最近看到了 Google 组织的 Kaggle 比赛,想自己试一下,但是数据集太大了,将近有370G的数据。直接下载的话,网速太慢,可能要下载3-4天,所以萌生了用命令语句下载的想法。
一开始的想法简单粗暴,直接 wget 浏览器获取到的链接,然后在服务器上直接 wget,结果一试,果然不行。
然后就搜索了下,发现官方提供了下载的命令行工具,直接pip安装之后就可用。
https://github.com/Kaggle/kaggle-api
下面就写一下自己总结的关键步骤。
确保您已安装 Python 和包管理器 pip。 运行以下命令以使用命令行访问 Kaggle API:
pip install kaggle
可能需要在 Mac/Linux 上执行:
pip install --user kaggle
如果在安装过程中出现问题,建议执行此操作。
通过 root 用户完成的安装(即 sudo pip install kaggle)将无法正常工作除非你明白你在做什么。 即使这样,它们仍然可能无法工作。
如果出现权限错误,强烈建议用户安装。
如果您遇到 kaggle: command not found 错误,请确保您的 Python 二进制文件位于您的路径上。
您可以通过执行 pip uninstall kaggle 并查看二进制文件的位置来查看 kaggle 的安装位置。

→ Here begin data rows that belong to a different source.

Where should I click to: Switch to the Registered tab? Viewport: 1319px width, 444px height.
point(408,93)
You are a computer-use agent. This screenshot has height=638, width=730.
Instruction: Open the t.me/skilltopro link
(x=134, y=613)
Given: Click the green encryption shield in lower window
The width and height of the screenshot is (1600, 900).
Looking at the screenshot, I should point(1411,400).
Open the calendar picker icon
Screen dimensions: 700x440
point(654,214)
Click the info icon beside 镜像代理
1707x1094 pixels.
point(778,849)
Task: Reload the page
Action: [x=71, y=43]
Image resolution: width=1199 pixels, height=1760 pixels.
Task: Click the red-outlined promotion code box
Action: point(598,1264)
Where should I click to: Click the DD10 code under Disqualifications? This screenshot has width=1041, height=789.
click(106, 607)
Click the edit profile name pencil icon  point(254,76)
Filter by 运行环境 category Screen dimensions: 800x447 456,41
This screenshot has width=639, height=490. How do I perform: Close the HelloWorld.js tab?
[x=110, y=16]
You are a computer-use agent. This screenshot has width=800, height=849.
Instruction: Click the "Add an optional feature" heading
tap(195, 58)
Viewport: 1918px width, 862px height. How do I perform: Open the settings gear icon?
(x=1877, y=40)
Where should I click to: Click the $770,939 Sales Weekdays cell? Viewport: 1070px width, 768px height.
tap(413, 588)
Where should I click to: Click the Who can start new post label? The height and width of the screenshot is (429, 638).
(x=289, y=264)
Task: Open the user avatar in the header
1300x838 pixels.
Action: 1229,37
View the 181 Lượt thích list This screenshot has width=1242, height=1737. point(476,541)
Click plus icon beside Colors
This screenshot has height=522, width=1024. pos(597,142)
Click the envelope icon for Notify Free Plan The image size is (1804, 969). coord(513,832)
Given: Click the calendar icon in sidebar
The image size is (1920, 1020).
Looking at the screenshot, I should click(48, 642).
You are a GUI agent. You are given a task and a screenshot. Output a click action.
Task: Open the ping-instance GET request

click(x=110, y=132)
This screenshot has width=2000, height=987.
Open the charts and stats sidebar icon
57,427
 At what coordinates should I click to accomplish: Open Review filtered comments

对于 Linux 上的本地用户安装,默认位置是 ~/.local/bin;
在 Windows 上,默认位置是 $PYTHON_HOME/Scripts。
我是在 Windows 上运行的:
pip install kaggle
我们的输出为:
(PyTorch) F:\kaggle>pip install kaggle
Collecting kaggle
Downloading kaggle-1.5.16.tar.gz (83 kB)
━━━━━━━━━━━━━━━━━━━━━━━━━━━━━━━━━━━━━━━━ 83.6/83.6 kB 130.5 kB/s eta 0:00:00
Preparing metadata (setup.py) ... done
Requirement already satisfied: six>=1.10 in d:\anaconda\envs\pytorch\lib\site-packages (from kaggle) (1.16.0)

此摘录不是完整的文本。